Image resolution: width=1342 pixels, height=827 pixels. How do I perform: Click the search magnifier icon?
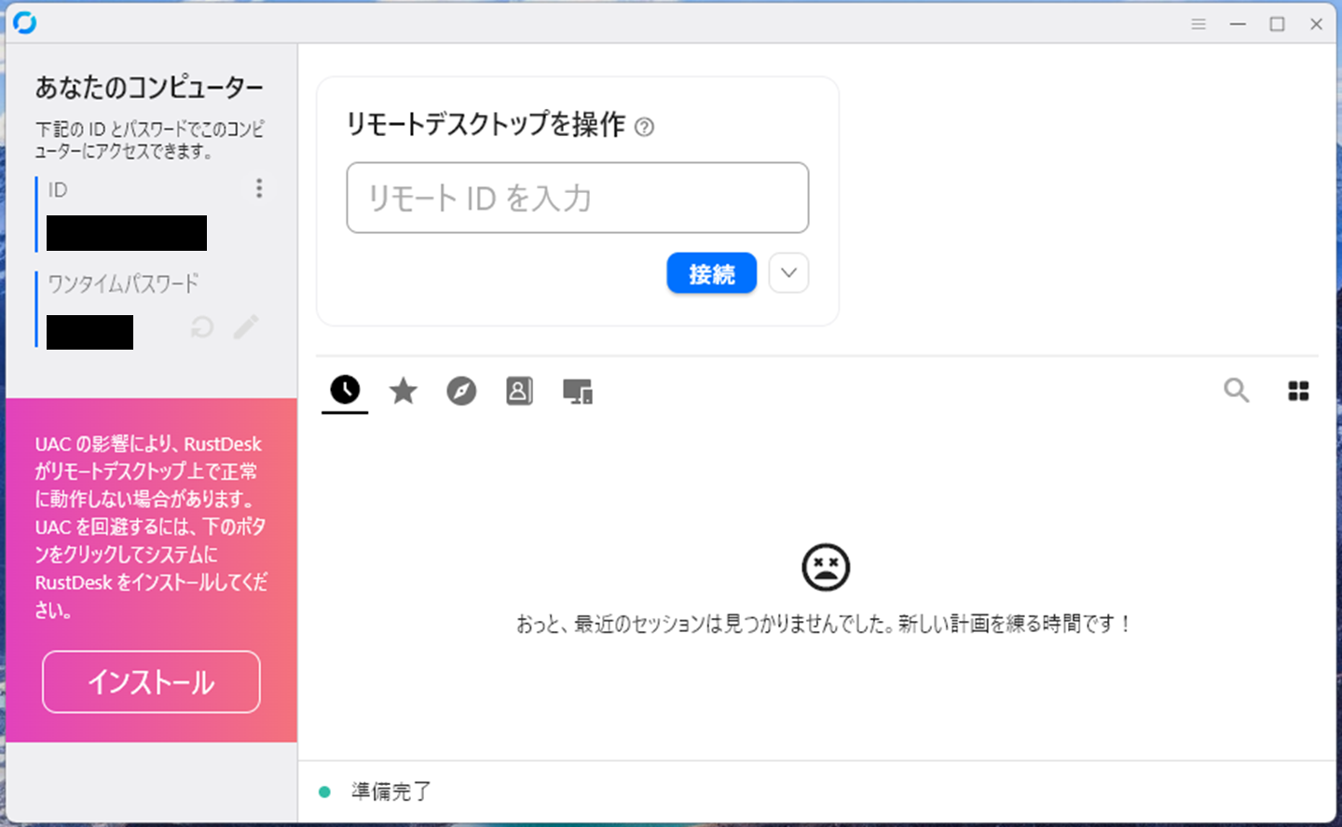coord(1236,391)
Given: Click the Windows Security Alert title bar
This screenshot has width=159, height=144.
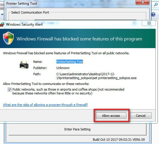Looking at the screenshot, I should [71, 24].
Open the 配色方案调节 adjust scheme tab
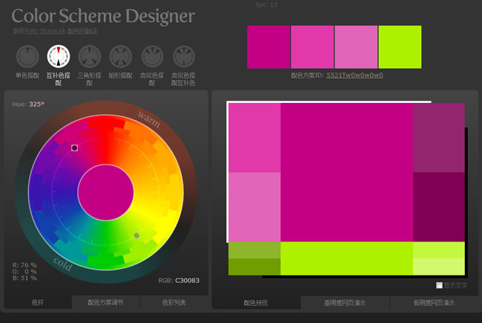Viewport: 482px width, 323px height. click(x=105, y=302)
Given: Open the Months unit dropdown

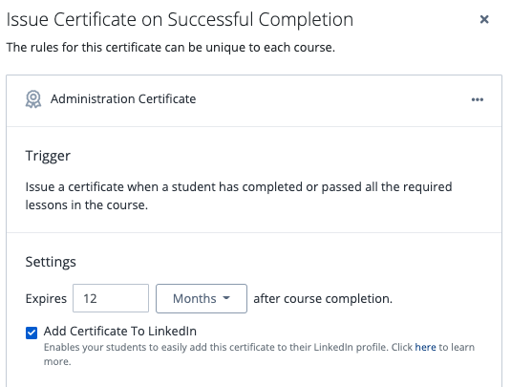Looking at the screenshot, I should [x=202, y=299].
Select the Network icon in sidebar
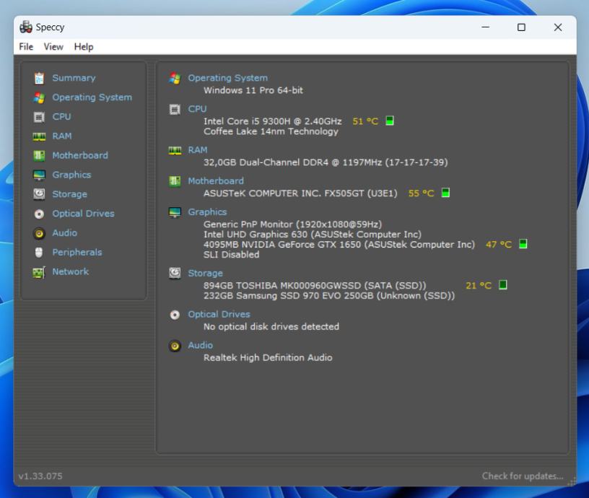Screen dimensions: 589x498 pos(39,272)
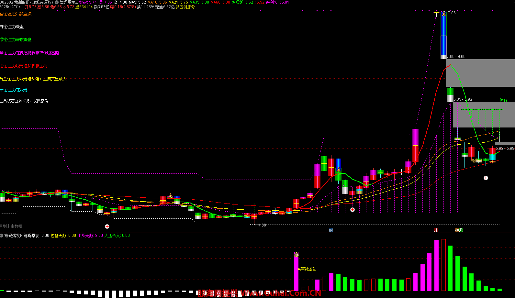Click the 休假 label on the right
The height and width of the screenshot is (298, 515).
pyautogui.click(x=503, y=100)
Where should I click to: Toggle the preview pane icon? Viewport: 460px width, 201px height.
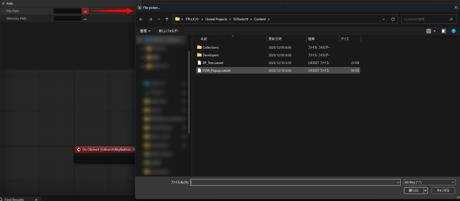[x=444, y=31]

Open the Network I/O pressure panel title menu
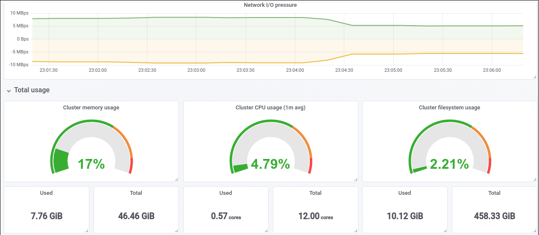coord(270,5)
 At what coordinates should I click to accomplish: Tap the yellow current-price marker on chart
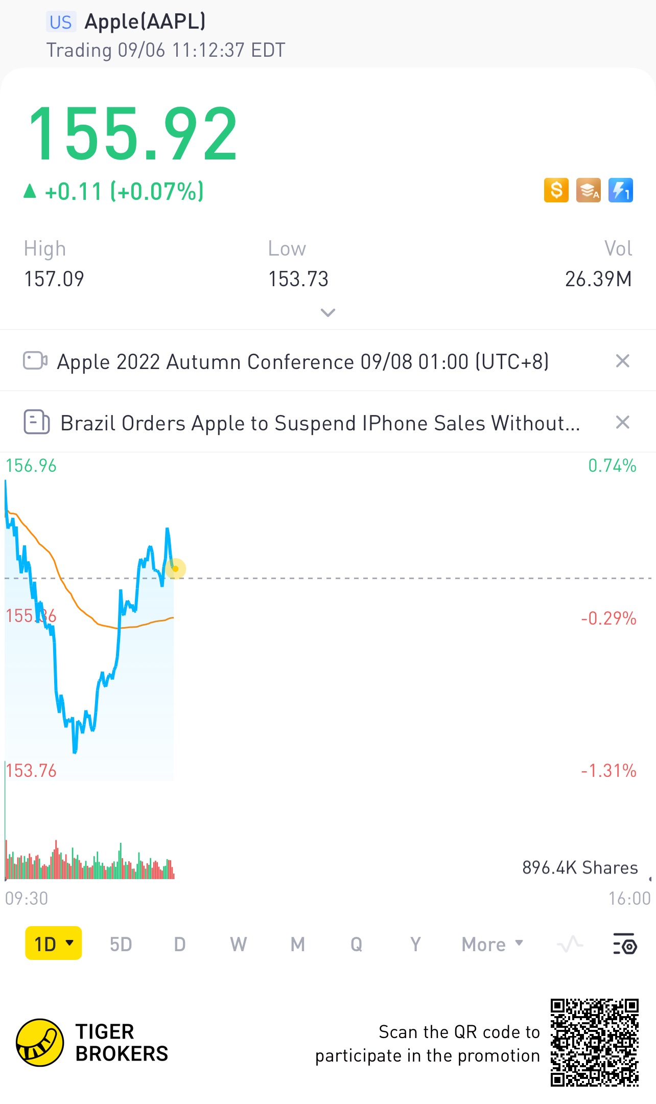pyautogui.click(x=175, y=568)
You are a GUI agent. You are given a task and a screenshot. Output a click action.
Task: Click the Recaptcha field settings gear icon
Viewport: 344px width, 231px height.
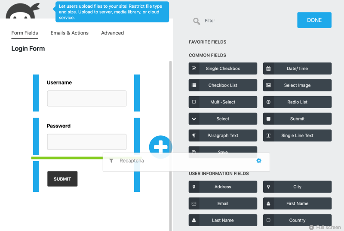[x=259, y=161]
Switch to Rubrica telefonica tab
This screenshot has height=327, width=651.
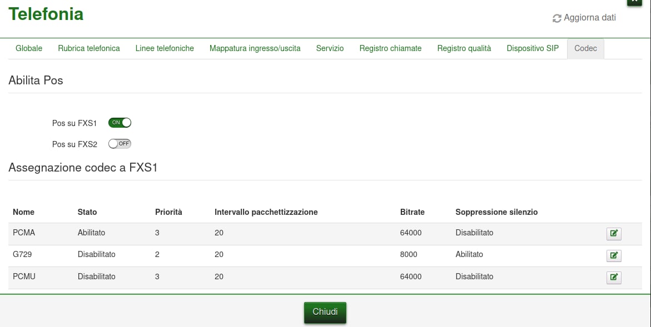click(x=89, y=48)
..........
> _Exercise details_: Taking the entries above, extract every line from the one bearing "This screenshot has width=159, height=144." through the one bearing "Switch to Rubrica telefonica tab", exactly, with no pictures.

> _Completed task_:
This screenshot has width=159, height=144.
Looking at the screenshot, I should [71, 24].
Open the 配色方案调节 adjust scheme tab
Viewport: 482px width, 323px height. click(x=105, y=302)
Given: Open the Months unit dropdown

Looking at the screenshot, I should [x=202, y=299].
Select the Network icon in sidebar
Screen dimensions: 589x498 pos(39,272)
Click the 休假 label on the right
The height and width of the screenshot is (298, 515).
pyautogui.click(x=503, y=100)
Where should I click to: Toggle the preview pane icon? Viewport: 460px width, 201px height.
[x=444, y=31]

Open the Network I/O pressure panel title menu
coord(270,5)
 At what coordinates should I click to accomplish: Tap the yellow current-price marker on chart
pyautogui.click(x=175, y=568)
You are a GUI agent. You are given a task and a screenshot. Output a click action.
Task: Click the Recaptcha field settings gear icon
Viewport: 344px width, 231px height.
[x=259, y=161]
Switch to Rubrica telefonica tab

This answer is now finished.